Winkler Prins Encyclopedie

E. de Bruyne, G.B.J. Hiltermann en H.R. Hoetink (1947)

Gepubliceerd op 23-01-2023

DETERMINISME

betekenis & definitie

(filosofie) tegenover indeterminisme: de leer, dat iets al of niet bepaald is. Onder determinisme verstaat men speciaal de leer, dat alles wat gebeurt, nauwkeurig door zijn oorzaken (zie causaliteit) bepaald is.

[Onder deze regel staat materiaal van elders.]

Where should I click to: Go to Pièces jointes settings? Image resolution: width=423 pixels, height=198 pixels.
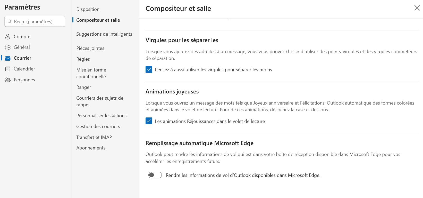point(90,48)
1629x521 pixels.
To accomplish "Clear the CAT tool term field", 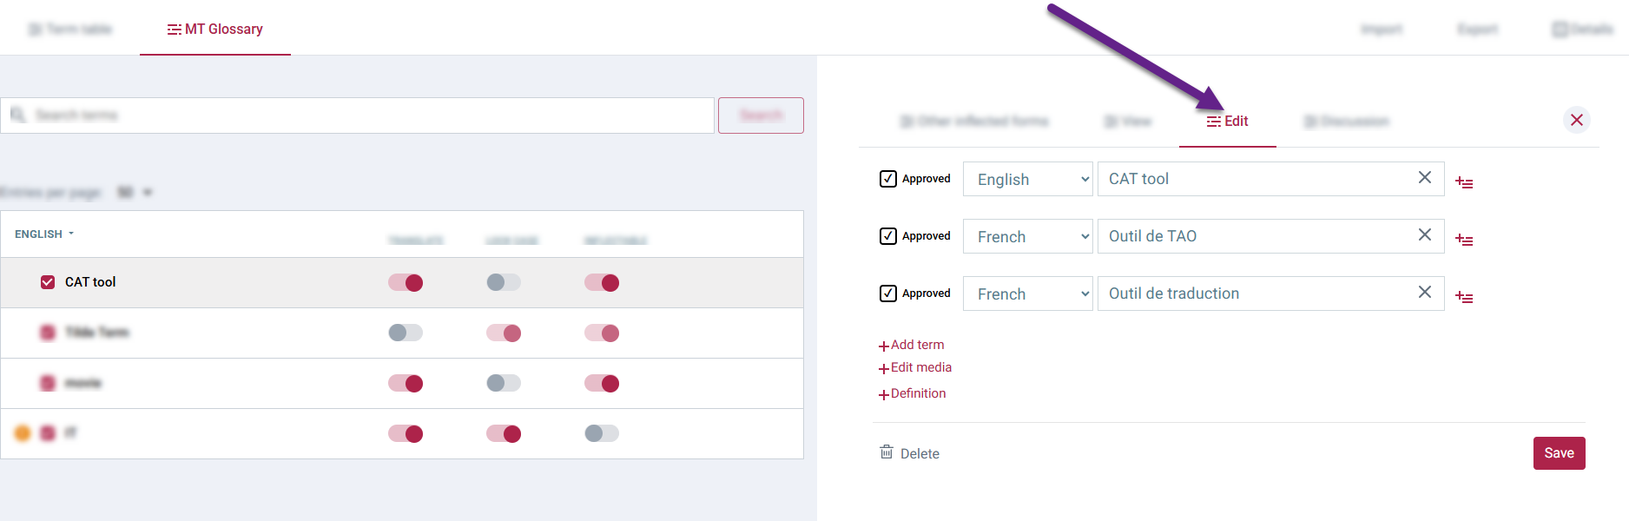I will (1425, 178).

Het indeterminisme houdt een minder absolute stelling in, daar wel geen van zijn aanhangers beweert, dat niets door oorzaken is bepaald. Volgens de indeterministen zijn soms gebeurtenissen niet volledig door voorafgaande oorzaken bepaald. Zij staan m.a.w. niet steeds van tevoren reeds vast en zijn in dat geval ook door niemand vooraf te berekenen of te voorspellen. Wanneer het hoe van het gedetermineerd-zijn bekend is, kan het toekomstig verloop van gebeurtenissen nl. aangegeven worden. Men ziet dit bijv. zeer fraai in de astronomie: reeds Thales van Milete bracht grote indruk teweeg door zijn voorspelling van een zonsverduistering. De vooruitgang van het natuurwetenschappelijk onderzoek speciaal sedert de Renaissance stelde tot steeds fijner berekeningen op allerlei gebied in staat. Uit de bevestigingen van deze werd de indruk verkregen, dat de processen in de natuur alom streng gedetermineerd verlopen.Een geest met voldoende kennis (zoals door La Place verondersteld, welke gedachte door du Bois Reymond is uitgewerkt) zou dus het gehele toekomstige wereldgebeuren kunnen aangeven. In aansluiting bij de successen van het natuurwetenschappelijk onderzoek was men nu geneigd deze gedachte ook toe te passen op de menselijke handelingen. Hier ontstond echter een scherpe strijd. De indeterministen — in Nederland bijv. Kohnstamm — verdedigen in dit verband de vrijheid van de menselijke wil (zie wilsvrijheid), bijv. om ethische beslissingen te nemen. De deterministen — bijv. Heymans — houden intussen vol, dat het causaal streng gedetermineerd-zijn ook van het psychisch verloop psychologisch juist is en in de ethiek niet ontbeerd kan worden, daar men anders nooit tot een zedelijk oordeel over een ander persoon zou kunnen komen. Volgens de ene partij zou ethiek niet mogelijk zijn zonder de juistheid van het indeterminisme, volgens de andere zonder die van het determinisme!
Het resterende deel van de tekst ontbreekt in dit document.